EXERCISE INSTRUCTIONS: Look through the records below for the line holding "Task: Go back with the left arrow button". Write it out exactly, with each following line through the line holding "The image size is (1023, 1002).".

DATA FOR THIS TASK:
• • • • •

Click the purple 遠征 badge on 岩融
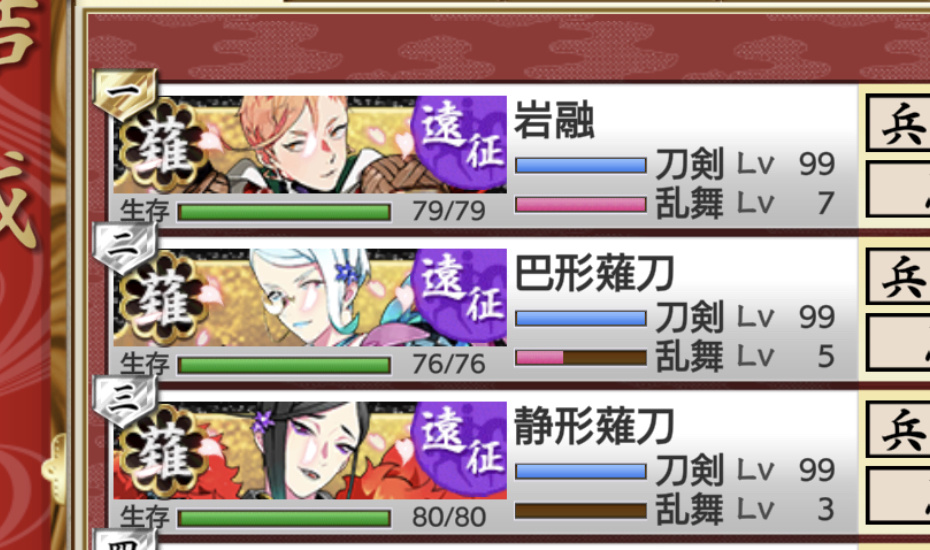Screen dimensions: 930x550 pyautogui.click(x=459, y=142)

• • • • •

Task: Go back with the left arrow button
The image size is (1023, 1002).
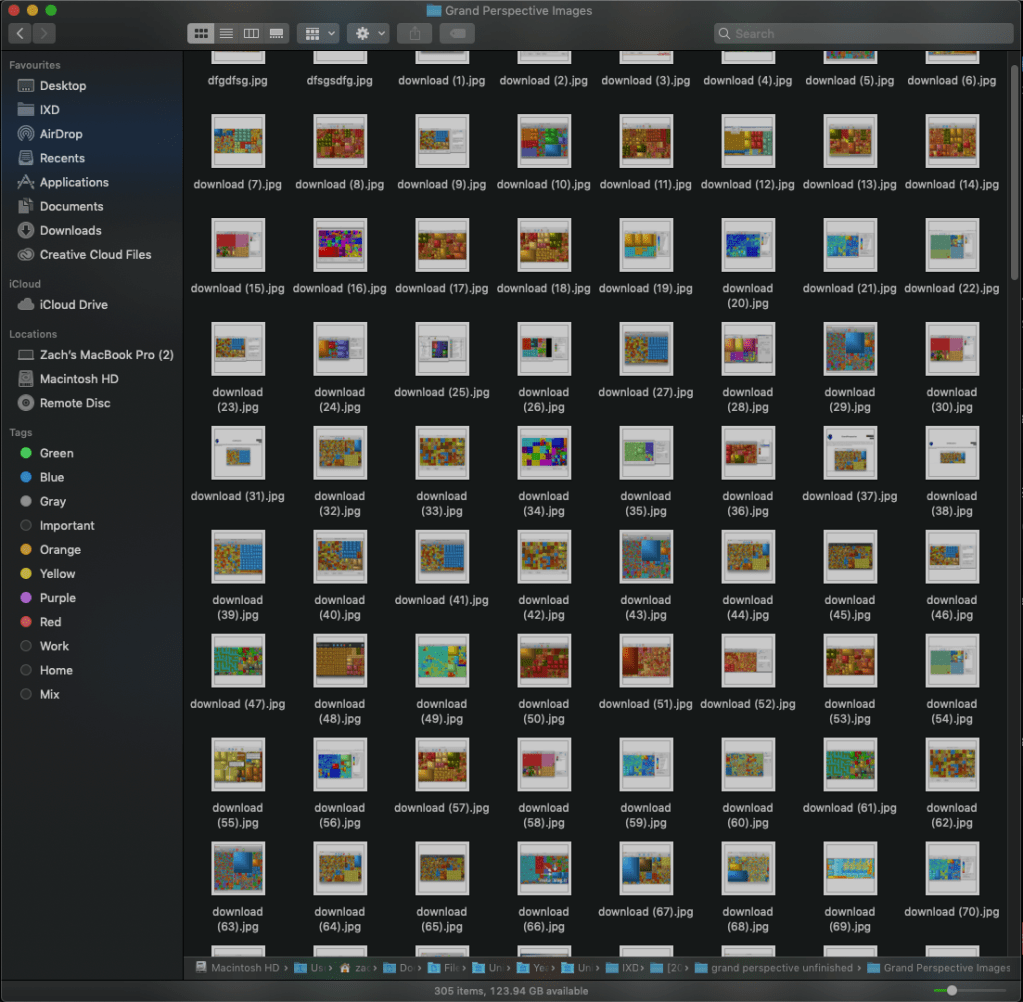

• • • • •

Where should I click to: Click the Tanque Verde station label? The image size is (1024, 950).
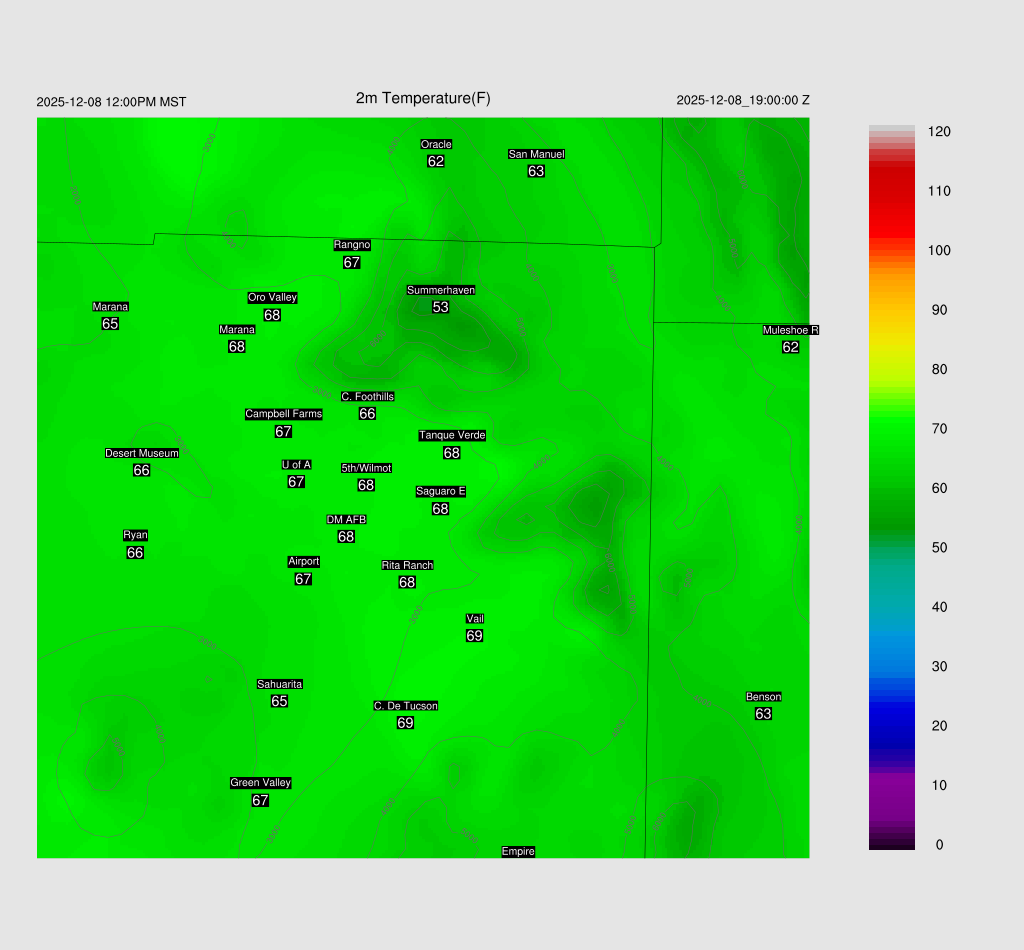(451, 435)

• • • • •

ANSWER SPACE:
Task: Go back with the left arrow button
The image size is (1023, 1002).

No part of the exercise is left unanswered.